Olympic torch lighting.jpg
The Olympic Flame was lit from the sun'due south rays using a parabolic mirror, during the final dress rehearsal for the lighting ceremony at Ancient Olympia, in southwestern Greece, on Monday, Oct. 23, 2017. AP

Afterwards 101 days of traveling by airplane, railroad train, automobile, Korean warship, zipline and even robot, the Olympic torch finally reached the site of the 2018 Winter Olympics in PyeongChang, South Korea. Southward Korean figure skater Yuna Kim was called to low-cal the Olympic cauldron in a chiliad, symbolic commencement to the games.

While the blaze looks similar any other, its origins are special: It was lit non with matches or a Nothing lighter, but with a parabolic mirror, echoing rituals from Ancient Greece.

To brush up on algebra, a parabola is a particular blazon of arc that is divers by the exact curvature of its sides. Mathematically, these symmetrical curves all have some form of the equation, Y = Ten^ii. Revolve a parabola around its centrality, and y'all have the shape of a parabolic mirror.

Unlike near curves, which scatter incoming light in many directions, the reflected beams bounce from a parabola and all concentrate to one point, the focus. These reflective surfaces are used in a number of devices to concentrate not merely reflected light, but also audio or radio waves. Satellite dishes, some types of microphones, reflecting telescopes and fifty-fifty machine headlights do good from the reflective properties of parabolic dishes.

In the example of the Olympics, when the sun shines on a parabolic dish, known to the ancient Greeks as a Skaphia or crucible, the rays all bounce off its sides and collect at one blazing hot indicate. Put a piece of paper—or a gas torch—in that focal point, and you lot get fire.

A lone parabolic dish does a decent job heating things upward, achieving temperatures of at least hundreds of degrees. "That'south really very like shooting fish in a barrel to reach," says Jeffrey Gordon, professor of physics at Ben-Gurion Academy of the Negev in State of israel. Some may even exist able to reach temperatures in the thousands of degrees, says Jonathan Hare, a British physicist and science communicator. Hare has witnessed parabolic mirrors vaporize carbon, something that only happens at temps over two,000 degrees Celsius (around 3,600 degrees Fahrenheit).

If conditions are admittedly ideal, light can be concentrated to match the aforementioned temperature as its source, Gordon explains. In the example of the dominicus, that means that the upper temperature limit when concentrating its rays is around 10,000 degrees Fahrenheit. "No matter what y'all do, no affair how vivid you are, you can never bring whatever object on World to a higher temperature [by concentrating sunlight]," says Gordon.

But, of class, conditions are never ideal.

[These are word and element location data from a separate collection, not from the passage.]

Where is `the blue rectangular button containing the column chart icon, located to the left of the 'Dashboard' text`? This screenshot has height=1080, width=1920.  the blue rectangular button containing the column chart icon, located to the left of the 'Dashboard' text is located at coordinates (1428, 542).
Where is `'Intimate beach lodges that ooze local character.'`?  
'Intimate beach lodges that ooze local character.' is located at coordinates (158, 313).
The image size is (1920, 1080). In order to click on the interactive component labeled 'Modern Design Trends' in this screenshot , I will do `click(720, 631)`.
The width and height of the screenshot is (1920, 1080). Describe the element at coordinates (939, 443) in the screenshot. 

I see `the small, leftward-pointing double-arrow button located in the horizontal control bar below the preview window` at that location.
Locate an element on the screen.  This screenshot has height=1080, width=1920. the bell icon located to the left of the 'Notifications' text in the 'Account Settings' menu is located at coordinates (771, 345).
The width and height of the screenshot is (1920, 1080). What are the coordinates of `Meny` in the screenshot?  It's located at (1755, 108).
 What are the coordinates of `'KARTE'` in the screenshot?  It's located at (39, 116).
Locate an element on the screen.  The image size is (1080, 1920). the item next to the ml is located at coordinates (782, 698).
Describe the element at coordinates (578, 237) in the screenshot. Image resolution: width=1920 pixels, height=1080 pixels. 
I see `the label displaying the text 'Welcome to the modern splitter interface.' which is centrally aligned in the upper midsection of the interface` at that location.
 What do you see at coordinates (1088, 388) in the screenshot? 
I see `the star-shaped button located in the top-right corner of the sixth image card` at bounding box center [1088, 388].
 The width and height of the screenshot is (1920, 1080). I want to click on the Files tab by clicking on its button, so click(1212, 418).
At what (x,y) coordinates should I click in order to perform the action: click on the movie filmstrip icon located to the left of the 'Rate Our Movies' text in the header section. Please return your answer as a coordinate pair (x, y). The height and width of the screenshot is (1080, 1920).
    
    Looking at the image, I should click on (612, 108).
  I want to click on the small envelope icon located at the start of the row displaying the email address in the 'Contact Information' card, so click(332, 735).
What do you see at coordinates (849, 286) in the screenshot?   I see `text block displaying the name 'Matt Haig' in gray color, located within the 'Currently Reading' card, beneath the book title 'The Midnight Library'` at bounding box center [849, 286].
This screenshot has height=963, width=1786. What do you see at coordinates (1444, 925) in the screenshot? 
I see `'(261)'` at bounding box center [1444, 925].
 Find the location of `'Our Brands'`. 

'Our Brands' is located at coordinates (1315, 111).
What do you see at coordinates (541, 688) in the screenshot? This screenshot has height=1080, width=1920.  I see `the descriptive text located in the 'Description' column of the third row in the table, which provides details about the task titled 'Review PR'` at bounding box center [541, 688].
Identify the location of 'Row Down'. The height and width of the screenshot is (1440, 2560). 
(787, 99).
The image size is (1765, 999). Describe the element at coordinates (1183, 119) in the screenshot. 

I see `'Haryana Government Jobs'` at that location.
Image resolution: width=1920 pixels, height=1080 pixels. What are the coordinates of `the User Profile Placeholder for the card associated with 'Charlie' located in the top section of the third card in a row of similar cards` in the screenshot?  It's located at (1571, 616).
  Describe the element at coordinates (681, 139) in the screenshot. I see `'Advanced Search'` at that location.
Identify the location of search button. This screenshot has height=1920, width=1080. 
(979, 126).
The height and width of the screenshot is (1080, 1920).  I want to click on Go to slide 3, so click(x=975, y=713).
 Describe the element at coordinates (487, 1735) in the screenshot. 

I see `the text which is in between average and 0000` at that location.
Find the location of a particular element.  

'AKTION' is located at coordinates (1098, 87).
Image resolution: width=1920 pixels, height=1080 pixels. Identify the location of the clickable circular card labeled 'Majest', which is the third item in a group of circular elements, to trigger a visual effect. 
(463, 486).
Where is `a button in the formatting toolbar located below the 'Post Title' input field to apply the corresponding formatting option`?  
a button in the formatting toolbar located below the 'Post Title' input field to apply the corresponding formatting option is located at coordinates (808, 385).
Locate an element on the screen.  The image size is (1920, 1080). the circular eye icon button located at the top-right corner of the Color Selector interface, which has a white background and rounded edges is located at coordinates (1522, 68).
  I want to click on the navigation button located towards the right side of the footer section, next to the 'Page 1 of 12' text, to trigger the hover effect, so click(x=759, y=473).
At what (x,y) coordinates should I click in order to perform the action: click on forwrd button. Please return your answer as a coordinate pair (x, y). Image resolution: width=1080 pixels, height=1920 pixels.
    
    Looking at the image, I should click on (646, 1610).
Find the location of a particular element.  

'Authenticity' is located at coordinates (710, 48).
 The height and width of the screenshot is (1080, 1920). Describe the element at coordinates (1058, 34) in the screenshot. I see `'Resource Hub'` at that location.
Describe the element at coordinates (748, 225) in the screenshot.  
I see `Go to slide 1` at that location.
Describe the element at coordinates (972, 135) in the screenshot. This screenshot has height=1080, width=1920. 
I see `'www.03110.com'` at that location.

First, some of that heat is lost to the atmosphere. And then, some is absorbed into your reflective surface, and still some other fraction is scattered away due to imperfections in the mirror. "The parabola is a good concentrator merely not a perfect concentrator," Gordon adds.

Gordon's inquiry is focused on pushing the limits of sun concentration to the max. Using multiple concentrating mirrors, his lab has achieved temperatures of nearly 3,000 degrees Celsius (roughly 5,400 degrees Fahrenheit), applying the heat for a range of feats, including a sun-powered surgical laser and a reactor for creating nanomaterials. But at present, at some truly blistering temps, he has a different problem. "We commencement to destroy everything," he says.

In the instance of Olympic torch lighting, the issues are somewhat more than mundane. For one, in that location's the potential for clouds. In the days leading up to the modern torch lighting ceremony at the ancient temple of Hera in Olympia, the organizers calorie-free a flame in a parabolic dish, only in case clouds obscure the sun on the day of the ceremony. The preparedness proved useful at the 2018 games, which took place on the drizzly morn of Oct 24, 2017.

People have practiced the concentration of the sun'due south rays for thousands of years. The about famous example of solar concentration comes from 212 B.C. during the siege of Syracuse, Greece. The Greek mathematician and inventor Archimedes used the parabolic mirror, so the story goes, to deter a fleet of budgeted ships, crafting a solar death ray using panels of what was likely polished bronze. Though there's reason to doubt the veracity of these somewhat fantastical claims—including a failed MythBusters' endeavour to replicate the feat—the ancient Greeks did have a handle on the magic of these special curves.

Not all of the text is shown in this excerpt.